The continued pandemic-driven strain on mental, physical, social and financial wellbeing has led some Americans to turn to unhealthy coping mechanisms to deal with the cumulative stress and uncertainty, such as increased alcohol consumption. The research found that 14 percent of respondents increased alcohol consumption early in the pandemic (March to May 2020) and nearly half of respondents (45 percent) reported that they have maintained the same level of alcohol consumption in recent months (October 2020 to January 2021) when compared to early in the pandemic. An additional eight percent of respondents indicated that alcohol consumption has increased from October 2020 to January 2021, when compared with early in the pandemic.

Individuals who reported increased alcohol consumption early in the pandemic also reported the lowest mental health score (-15.5) when compared to those who do not drink (-2.3), or those who decreased their alcohol consumption (-7.7).

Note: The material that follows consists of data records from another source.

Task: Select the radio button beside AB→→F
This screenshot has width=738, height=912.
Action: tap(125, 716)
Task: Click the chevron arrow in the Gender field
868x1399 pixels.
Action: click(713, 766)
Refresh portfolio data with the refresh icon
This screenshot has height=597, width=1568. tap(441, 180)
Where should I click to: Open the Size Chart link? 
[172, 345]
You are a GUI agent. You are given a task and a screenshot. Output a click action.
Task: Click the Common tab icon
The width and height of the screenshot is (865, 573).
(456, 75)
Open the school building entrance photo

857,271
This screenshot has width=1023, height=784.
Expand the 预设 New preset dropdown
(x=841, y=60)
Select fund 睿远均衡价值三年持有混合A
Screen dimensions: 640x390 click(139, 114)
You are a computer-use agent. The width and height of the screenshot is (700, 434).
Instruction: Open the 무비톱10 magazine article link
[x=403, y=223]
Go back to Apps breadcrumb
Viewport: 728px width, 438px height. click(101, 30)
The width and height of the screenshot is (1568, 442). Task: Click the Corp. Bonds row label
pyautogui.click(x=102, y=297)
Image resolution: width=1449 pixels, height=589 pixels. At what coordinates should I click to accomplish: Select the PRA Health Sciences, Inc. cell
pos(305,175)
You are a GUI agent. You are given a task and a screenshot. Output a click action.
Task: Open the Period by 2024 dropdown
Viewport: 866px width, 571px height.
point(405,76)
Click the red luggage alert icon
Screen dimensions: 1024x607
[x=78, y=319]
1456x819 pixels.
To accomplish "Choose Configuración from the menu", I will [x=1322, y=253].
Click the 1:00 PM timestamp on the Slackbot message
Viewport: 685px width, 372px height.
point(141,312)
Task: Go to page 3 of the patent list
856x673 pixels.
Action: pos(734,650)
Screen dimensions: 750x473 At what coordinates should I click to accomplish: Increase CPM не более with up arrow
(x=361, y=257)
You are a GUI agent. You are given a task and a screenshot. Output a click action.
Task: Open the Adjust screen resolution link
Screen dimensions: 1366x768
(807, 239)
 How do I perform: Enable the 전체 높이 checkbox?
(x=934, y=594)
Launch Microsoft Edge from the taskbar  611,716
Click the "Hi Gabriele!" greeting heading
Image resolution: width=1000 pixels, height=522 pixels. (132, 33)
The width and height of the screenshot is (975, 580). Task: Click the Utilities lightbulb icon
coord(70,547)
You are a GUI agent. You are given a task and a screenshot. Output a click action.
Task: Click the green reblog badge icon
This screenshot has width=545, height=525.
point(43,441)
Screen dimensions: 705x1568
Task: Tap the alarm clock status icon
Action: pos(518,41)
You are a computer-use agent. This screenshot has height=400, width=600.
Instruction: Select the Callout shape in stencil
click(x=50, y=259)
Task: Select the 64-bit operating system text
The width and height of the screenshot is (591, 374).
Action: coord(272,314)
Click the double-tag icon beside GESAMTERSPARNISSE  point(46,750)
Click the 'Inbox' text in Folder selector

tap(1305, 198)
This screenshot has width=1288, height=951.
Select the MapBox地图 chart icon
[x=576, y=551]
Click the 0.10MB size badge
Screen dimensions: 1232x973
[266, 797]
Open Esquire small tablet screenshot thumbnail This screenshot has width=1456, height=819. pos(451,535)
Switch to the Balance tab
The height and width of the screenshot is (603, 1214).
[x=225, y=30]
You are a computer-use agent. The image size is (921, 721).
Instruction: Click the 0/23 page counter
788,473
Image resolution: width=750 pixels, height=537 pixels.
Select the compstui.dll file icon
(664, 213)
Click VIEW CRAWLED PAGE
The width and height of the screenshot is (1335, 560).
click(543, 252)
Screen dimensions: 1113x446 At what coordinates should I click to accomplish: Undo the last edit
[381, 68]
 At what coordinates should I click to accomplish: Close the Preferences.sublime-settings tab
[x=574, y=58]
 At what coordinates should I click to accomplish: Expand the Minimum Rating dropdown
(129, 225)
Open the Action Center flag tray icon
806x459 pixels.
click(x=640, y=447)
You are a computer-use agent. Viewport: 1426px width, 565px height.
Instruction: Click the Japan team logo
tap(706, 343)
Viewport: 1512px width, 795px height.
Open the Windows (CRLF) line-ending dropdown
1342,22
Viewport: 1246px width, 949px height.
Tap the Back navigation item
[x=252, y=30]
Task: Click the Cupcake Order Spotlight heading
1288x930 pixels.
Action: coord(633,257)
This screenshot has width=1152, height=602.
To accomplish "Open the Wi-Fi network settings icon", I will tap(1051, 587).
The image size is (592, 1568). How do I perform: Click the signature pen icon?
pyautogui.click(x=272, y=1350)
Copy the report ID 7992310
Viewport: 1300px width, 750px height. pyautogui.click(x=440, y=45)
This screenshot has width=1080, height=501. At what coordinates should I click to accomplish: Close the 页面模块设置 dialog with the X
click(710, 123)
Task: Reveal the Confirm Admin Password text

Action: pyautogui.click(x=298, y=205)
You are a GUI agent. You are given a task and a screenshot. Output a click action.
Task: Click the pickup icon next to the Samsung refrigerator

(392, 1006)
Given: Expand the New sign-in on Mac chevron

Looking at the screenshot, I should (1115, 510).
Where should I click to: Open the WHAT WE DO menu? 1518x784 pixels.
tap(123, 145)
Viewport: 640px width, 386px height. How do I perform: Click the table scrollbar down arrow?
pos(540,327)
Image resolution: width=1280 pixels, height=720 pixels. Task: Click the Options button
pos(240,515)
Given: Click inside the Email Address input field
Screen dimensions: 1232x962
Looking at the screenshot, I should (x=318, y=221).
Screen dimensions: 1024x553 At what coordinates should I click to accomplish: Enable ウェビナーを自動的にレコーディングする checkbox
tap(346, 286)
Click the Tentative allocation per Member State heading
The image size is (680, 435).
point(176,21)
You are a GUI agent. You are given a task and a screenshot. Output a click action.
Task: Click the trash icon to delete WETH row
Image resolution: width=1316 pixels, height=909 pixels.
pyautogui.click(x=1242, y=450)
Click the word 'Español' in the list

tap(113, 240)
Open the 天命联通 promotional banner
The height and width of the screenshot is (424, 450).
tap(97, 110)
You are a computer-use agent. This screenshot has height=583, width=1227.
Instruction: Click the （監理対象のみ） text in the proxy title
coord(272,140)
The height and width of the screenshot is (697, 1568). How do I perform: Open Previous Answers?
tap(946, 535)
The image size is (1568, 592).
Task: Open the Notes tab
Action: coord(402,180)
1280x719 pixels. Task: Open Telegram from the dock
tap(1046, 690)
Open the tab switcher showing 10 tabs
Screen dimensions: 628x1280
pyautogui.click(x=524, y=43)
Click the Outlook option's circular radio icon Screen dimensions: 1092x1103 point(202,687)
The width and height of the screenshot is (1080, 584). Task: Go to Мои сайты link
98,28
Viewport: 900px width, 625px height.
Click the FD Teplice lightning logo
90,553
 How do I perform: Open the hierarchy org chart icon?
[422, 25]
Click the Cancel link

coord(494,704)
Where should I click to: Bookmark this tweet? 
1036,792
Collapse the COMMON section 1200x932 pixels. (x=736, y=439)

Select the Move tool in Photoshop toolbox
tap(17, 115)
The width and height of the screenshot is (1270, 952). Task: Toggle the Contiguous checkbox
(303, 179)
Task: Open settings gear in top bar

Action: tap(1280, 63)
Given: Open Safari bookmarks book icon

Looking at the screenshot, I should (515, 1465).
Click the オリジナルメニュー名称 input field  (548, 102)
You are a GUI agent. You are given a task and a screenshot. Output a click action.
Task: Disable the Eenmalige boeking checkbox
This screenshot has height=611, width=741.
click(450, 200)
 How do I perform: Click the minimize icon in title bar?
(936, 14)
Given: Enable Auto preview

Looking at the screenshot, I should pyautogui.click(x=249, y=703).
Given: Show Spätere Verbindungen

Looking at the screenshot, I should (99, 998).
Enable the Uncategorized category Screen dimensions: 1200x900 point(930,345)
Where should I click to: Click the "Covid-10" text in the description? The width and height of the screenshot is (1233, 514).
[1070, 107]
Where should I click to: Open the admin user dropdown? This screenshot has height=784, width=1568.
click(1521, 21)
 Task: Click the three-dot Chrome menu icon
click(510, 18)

“Even if one does not have a stigmatizing mindset, there is no immunity against that mindset in others,” said Paula Allen, global leader and senior vice president, research and total wellbeing. “It is concerning that workplace stigma is more prevalent than community or any other kind of mental-health stigma. Add to that the fact that remote work has caused significant mental strain for many Americans throughout the pandemic, regardless of whether they struggled with mental health concerns previously. The sense of belonging and acceptance in a workplace can become fragile over the period of remote work, so organizations and leaders need to communicate and show concern about individual wellbeing and address issues of stigma to help counter this.”